JKH December 08, 2012 at 05:12 PM
Same with glenwood--too small area around it. We have friend in another town with centralized kindergarden and they loathe it for a number of reasons.
JKH December 08, 2012 at 05:13 PM
Can't help but note how well Eric Siegel did---good for him. Almost five thousand people voted for him---that is a significant endorsement.
Apple Cider December 09, 2012 at 08:38 PM
Leaving out a little detail. Siegel got 4,698 votes but 7,915 MIllburn residents voted in the elections. What happened to all the rest? Did they see the ballot? Did they know there was a school board election? Even the PTO forgot to run a candidates forum this year. How much did each candidate spend in the school board election this year? More spending = more votes. People knew little to nothing about the issues in the schools this year...they voted based on whose name they saw on signs and on Patch banners. And you think that constitutes an endorsement?

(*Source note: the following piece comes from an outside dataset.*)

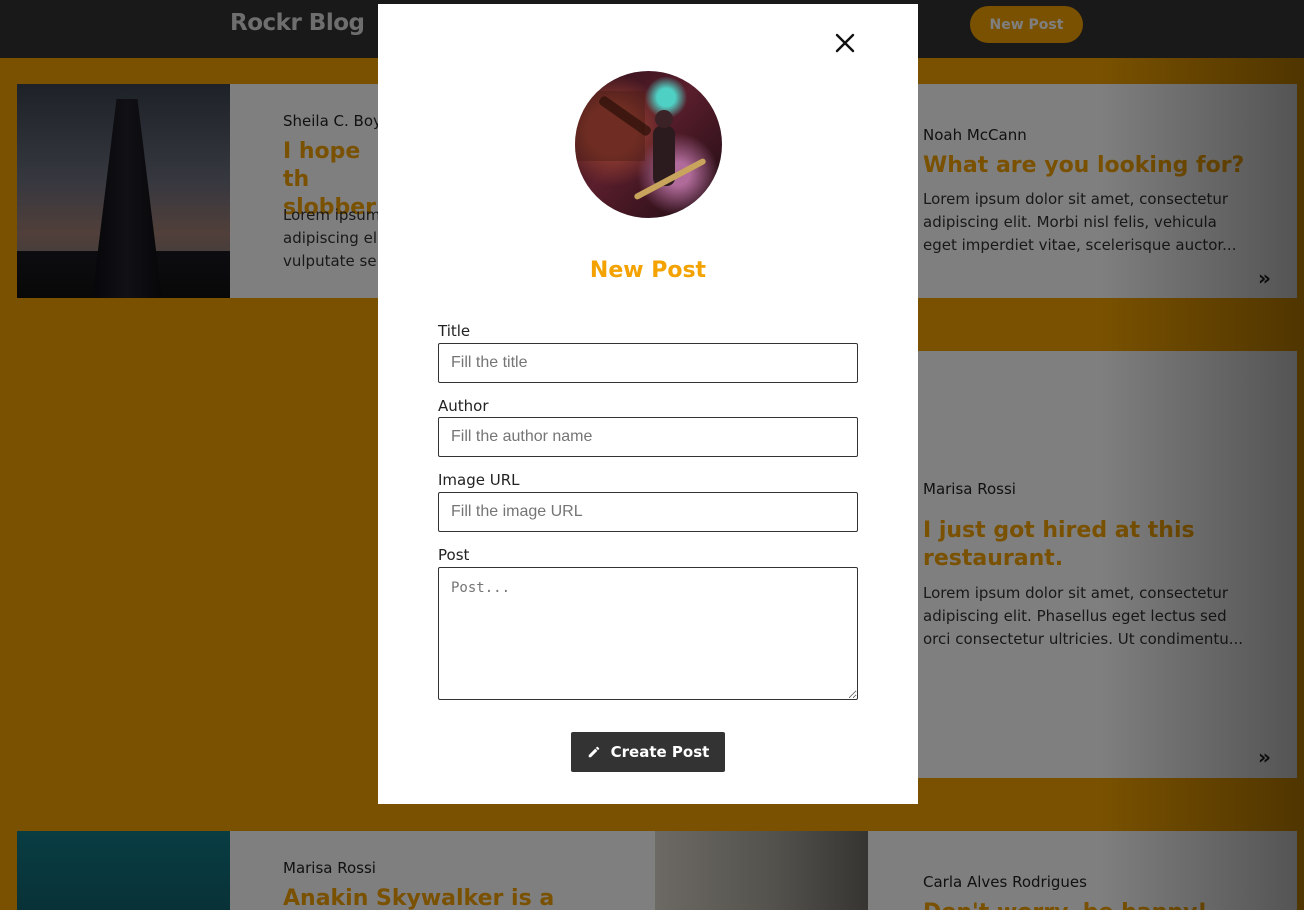  What do you see at coordinates (648, 437) in the screenshot?
I see `author-input` at bounding box center [648, 437].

MarkDS December 10, 2012 at 01:24 AM
This year the number of signs was pretty equal for all the candidates. Some people can always find excuses as to why the winners are somehow illegitimate. But the winner is the winner. Period.
JKH December 11, 2012 at 02:42 AM
Apple Cider, or whatever your name is this week.......... ........"People knew little to nothing about the issues......they voted based on whose name, blah blah blah" How do you know? What, did you go around taking the temperature of all the voters? Exit poll? Oh. wait, your opinion based on what? Your own personal feelings about Eric Siegel? Hmm. Eric Siegel summoned almost five thousand votes. Period. That did not happen accidentally and if it had, the three amigos would have gotten the votes as their signs ran were together in all the lawns. People LIKE Eric Siegel because they know him personally and they respect him. He has built that good will and has earned that respect--by his behavior both publicly and privately. He enjoys wide support, as the numbers point out. Frankly--I also think people voted for him in protest against WLM. This is a small town and things do get around and people generally vote because they DO know the issues.... Sour apples for sure.